At this point in the novel, Hurston moves away from third person narrative to free indirect discourse. Nanny ran away from the plantation that night and named the baby Leafy because she hid her in the leafy moss. Joe asks Janie to refer to him by a special nickname — Jody. It means that she has a strong foundation but still needs to figure out and explore herself and identity. When Logan returns, Janie and he fight again: Logan reiterates his belief that Janie is spoiled and ungrateful, and Janie threatens to run away.
Running away from her arranged first marriage to finally marrying the third time and to a much younger man, all her actions caused her to be judged harshly by society. Furthermore, Janie now has a means of escape because she and Joe have plans to meet. When Logan confronts Janie, he compares her to his first wife, who chopped wood for him without making any complaints. Pheoby defends her friend and goes off to prepare Janie dinner. She has gone through many trials and hard times in her life.
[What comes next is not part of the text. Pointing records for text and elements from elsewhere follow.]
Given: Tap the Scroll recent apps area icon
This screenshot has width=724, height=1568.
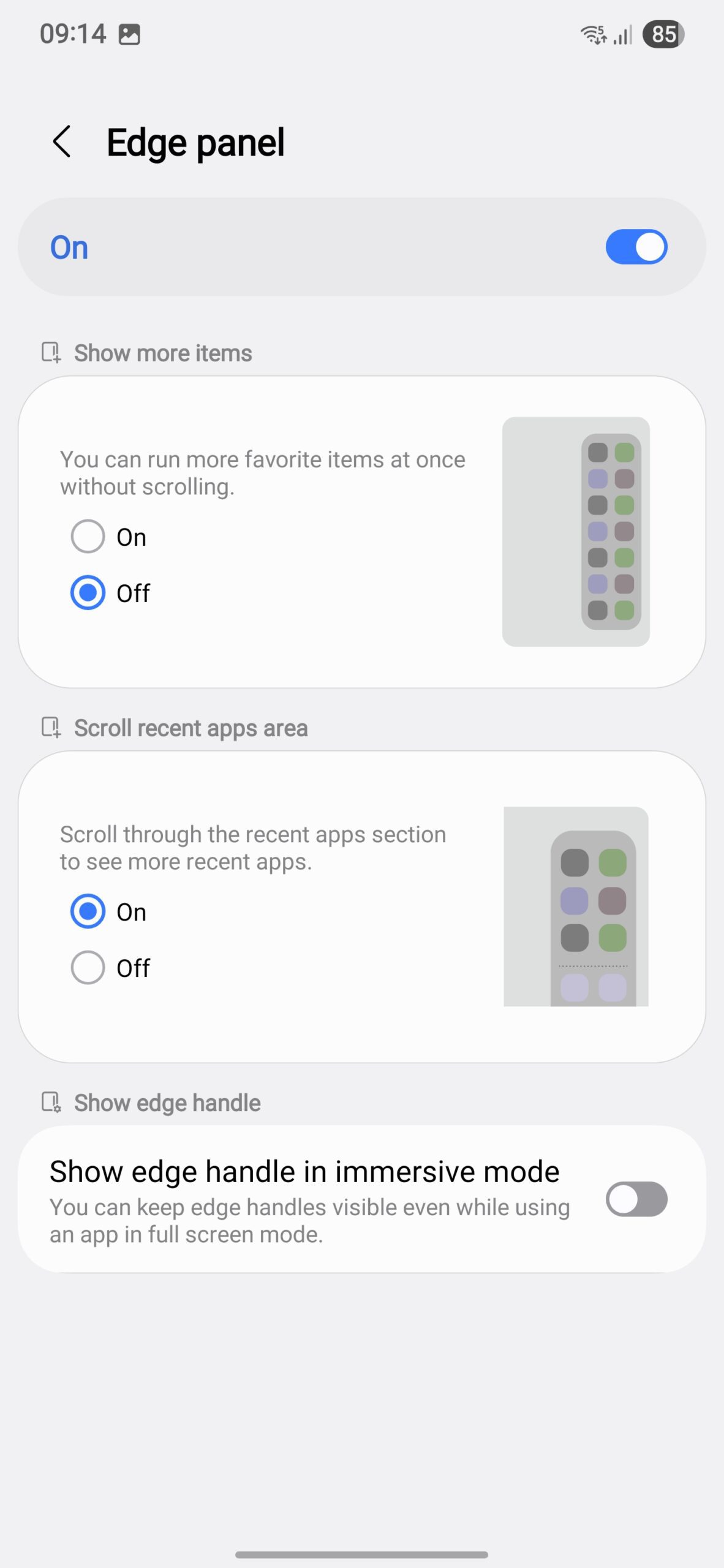Looking at the screenshot, I should pyautogui.click(x=51, y=728).

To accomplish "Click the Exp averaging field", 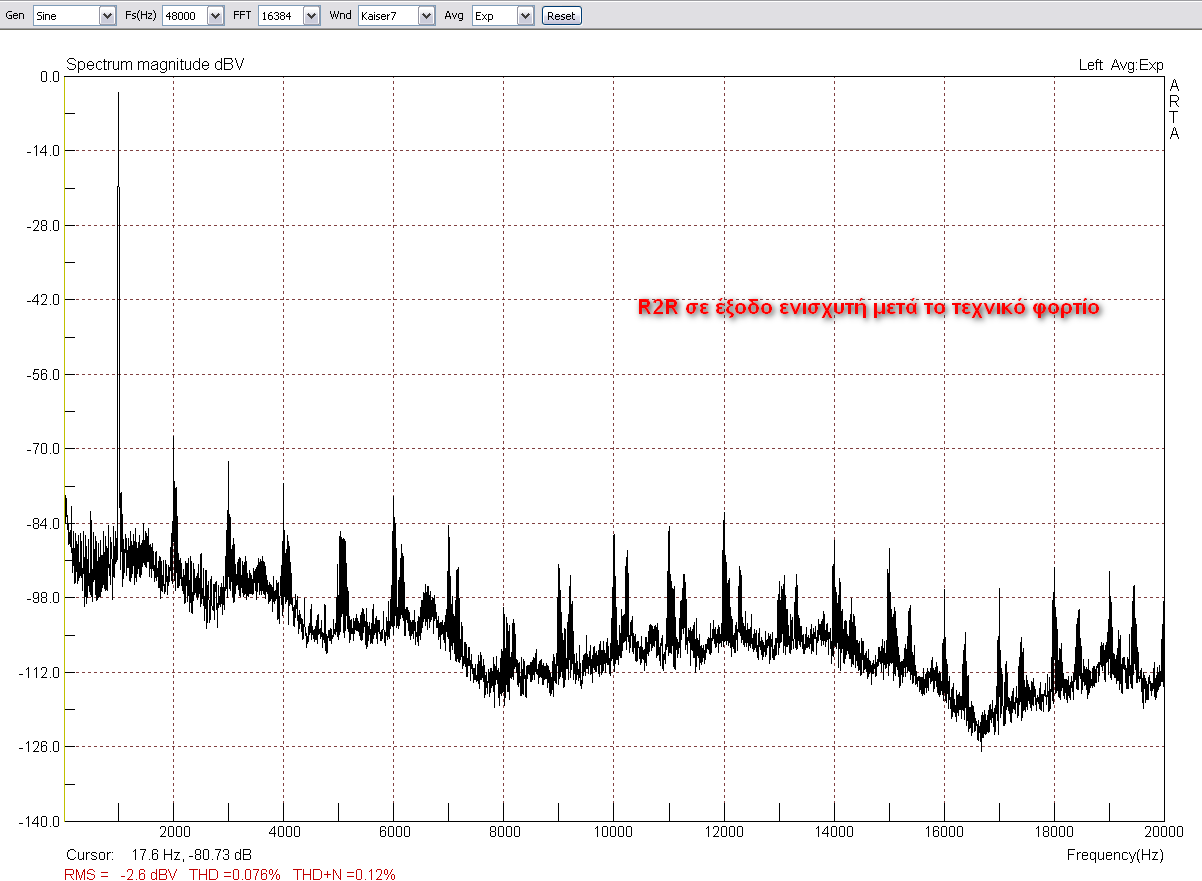I will pyautogui.click(x=494, y=16).
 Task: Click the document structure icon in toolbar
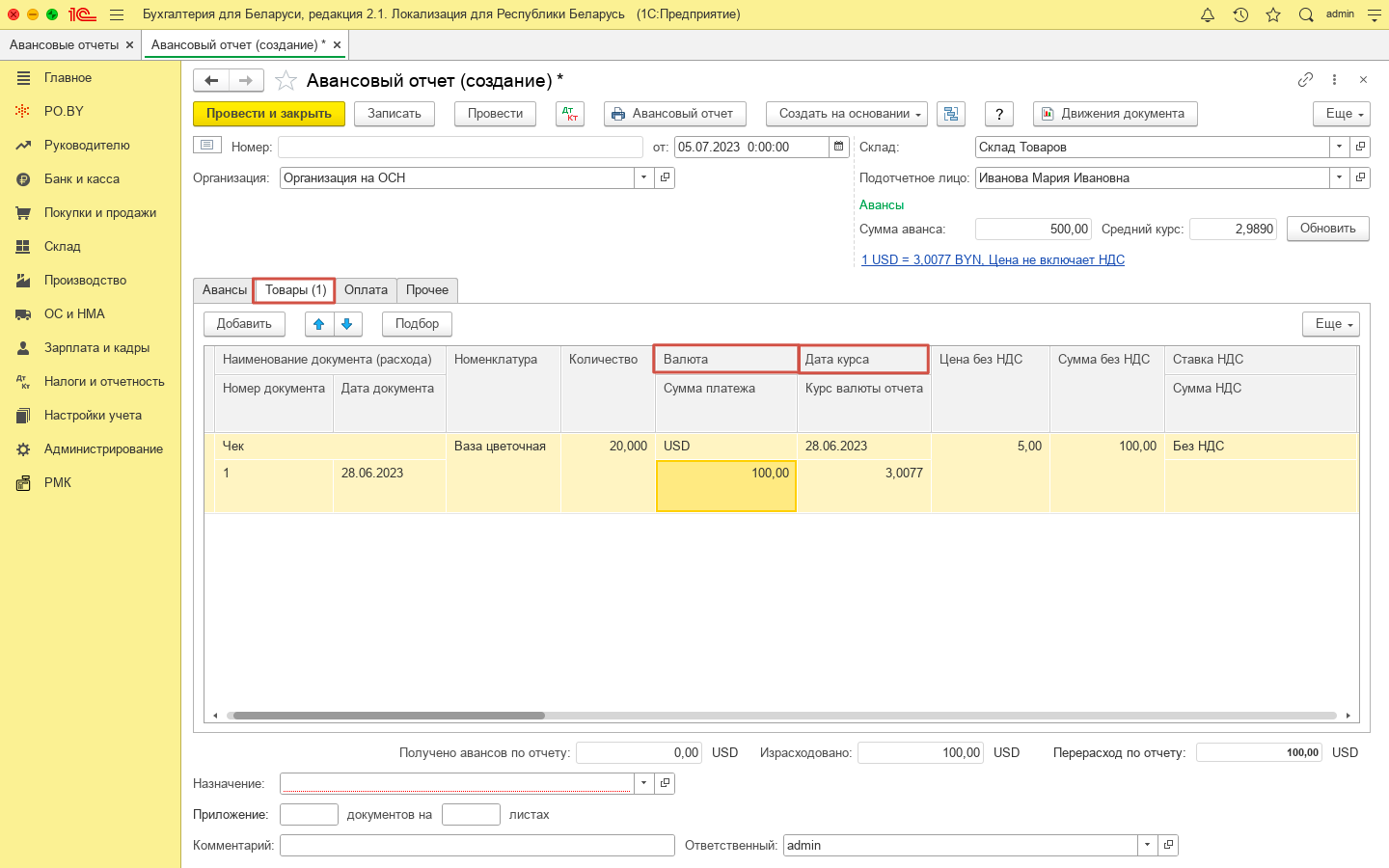[951, 114]
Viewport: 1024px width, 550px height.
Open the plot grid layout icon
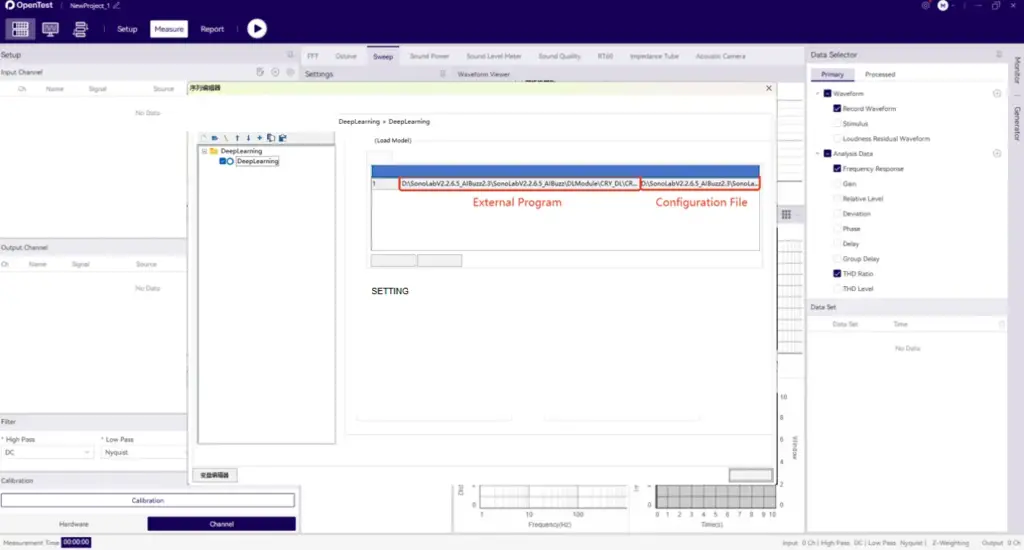(787, 215)
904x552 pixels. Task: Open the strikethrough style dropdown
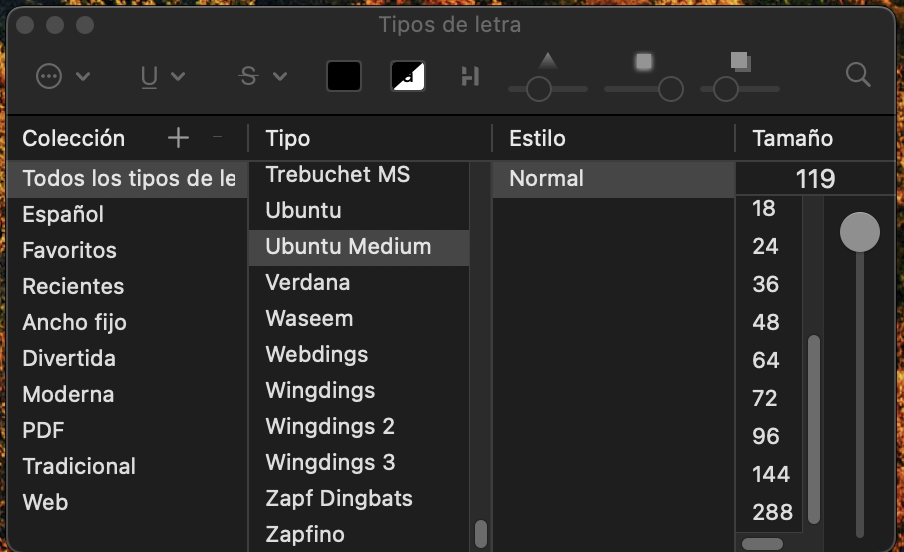pyautogui.click(x=264, y=76)
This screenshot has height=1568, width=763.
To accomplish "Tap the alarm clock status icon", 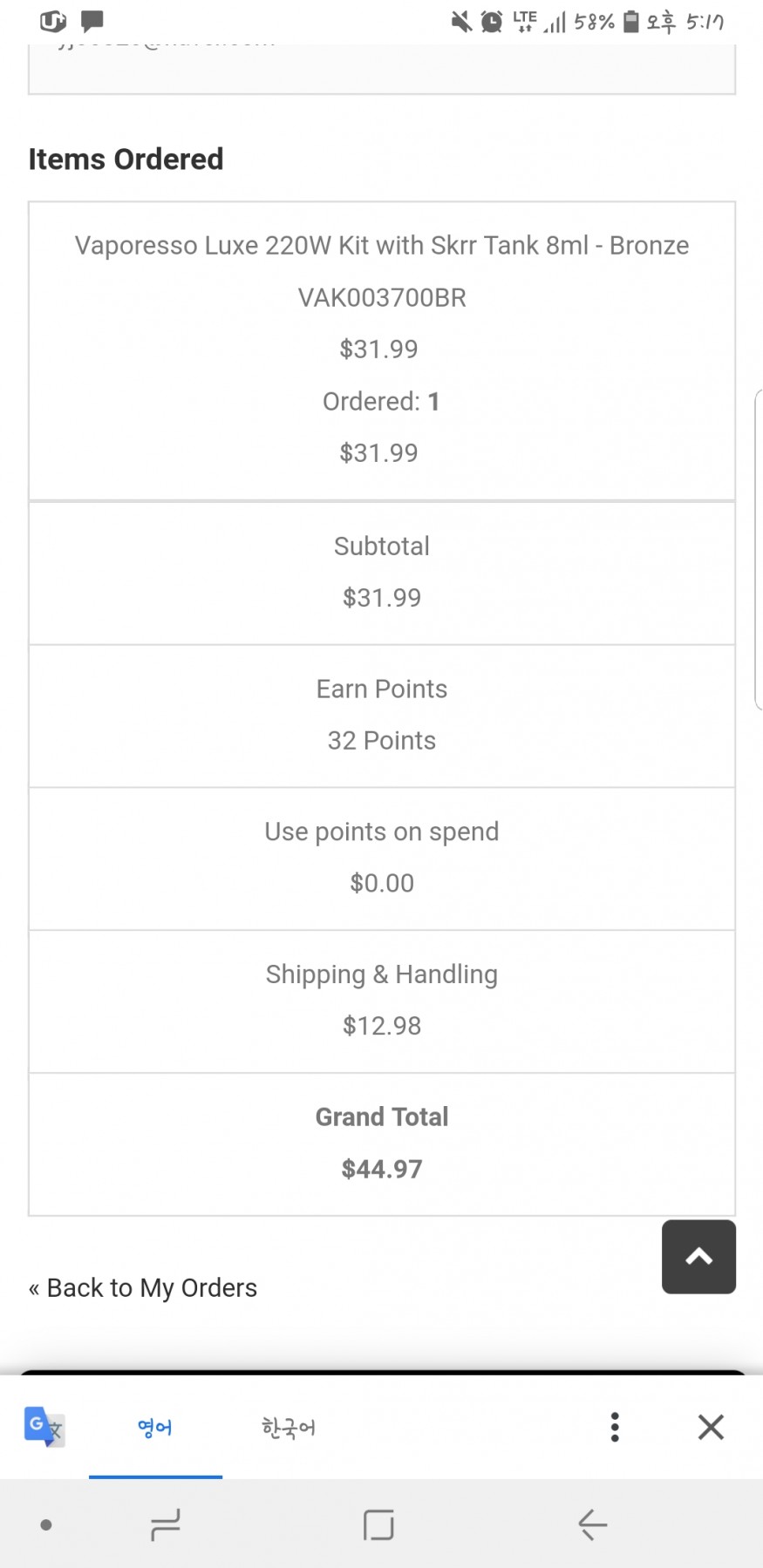I will pos(492,21).
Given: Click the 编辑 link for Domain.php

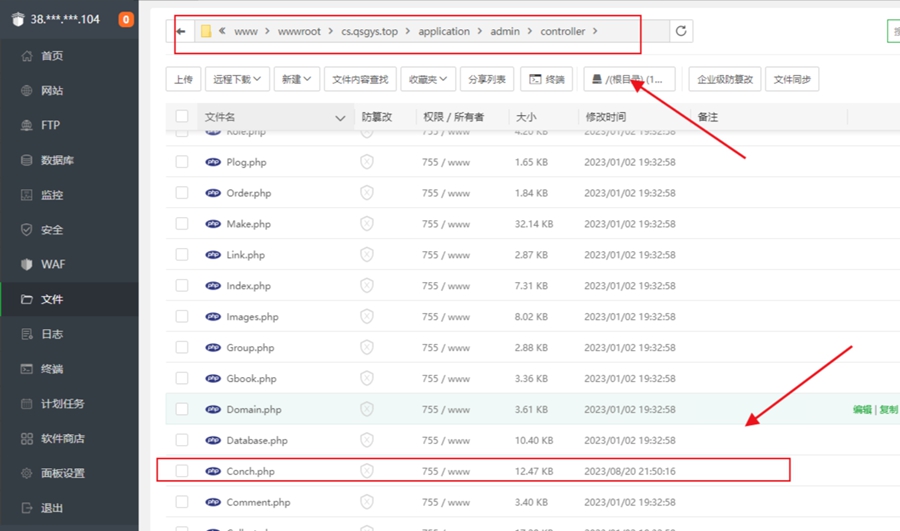Looking at the screenshot, I should (861, 410).
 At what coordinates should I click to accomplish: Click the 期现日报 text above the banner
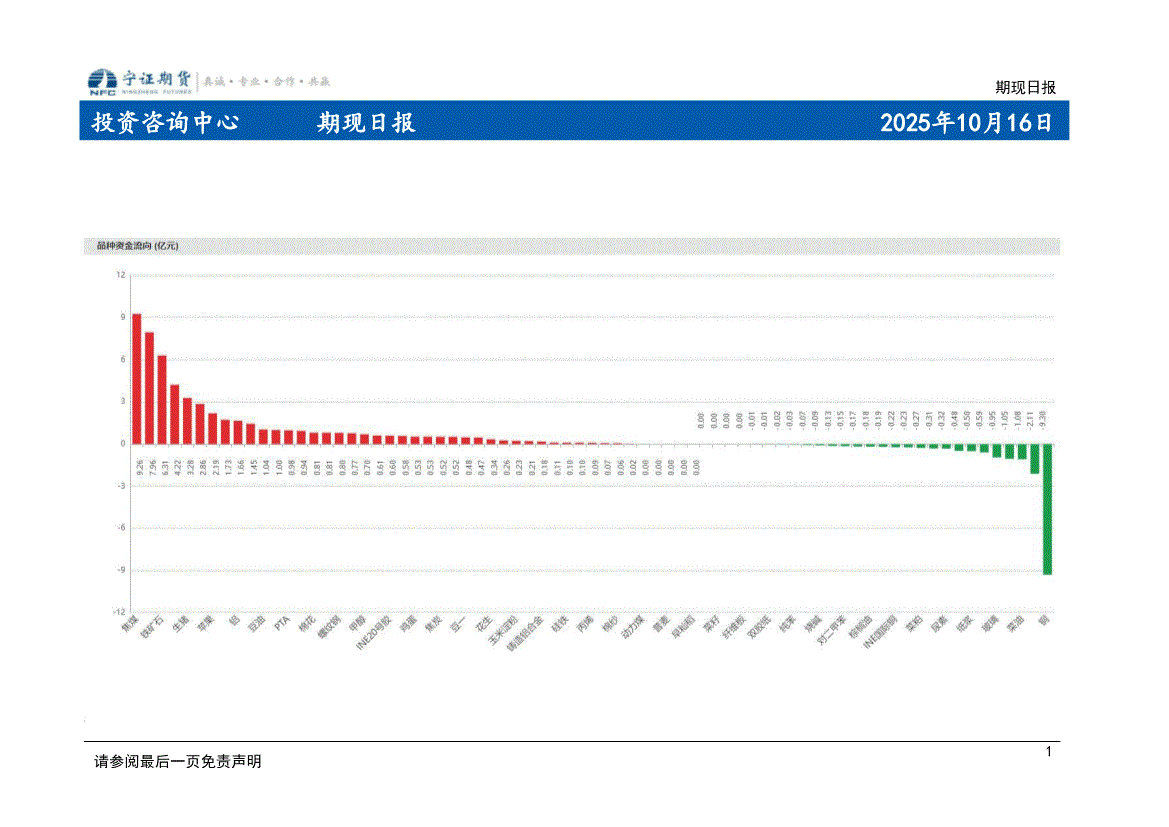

The symbols are of freedom, love and the erotic. This does not, however, last for long as he treats her badly.
At this moment, the woman's identity is revealed: her named is Janie Starks, and she left town with a man called Tea Cake, who was much younger than Janie. Tea Cup: Third husband to Janie. Janie returns to the kitchen to finish some breakfast preparations, then leaves the farm. The women see her as a disaster, but the men see her as still possessing physical attraction. It is significant to Janie that Logan stops talking to her in rhymes, because for Janie, rhymes are linked with love. First, it is important to note that Janie feels no affection or interest in Johnny prior to her sexual epiphany under the pear tree. There are quite a variety of their eyes were watching god essay questions that one will encounter relating to the different aspects of the book.
Janie settles down in a pleasant spot in the yard to do her potato work. Janie's grandmother arranges her marriage to Logan Killicks, a well-off farmer but who is much older than she is in a bid to help her secure a good future. Janie is linked with a blossoming pear tree. He gradually increases the number of tasks he thinks she should do: cook, care for the house, now chop and haul wood, and soon plow and plant potatoes. Janie's consciousness is usually described in natural terms.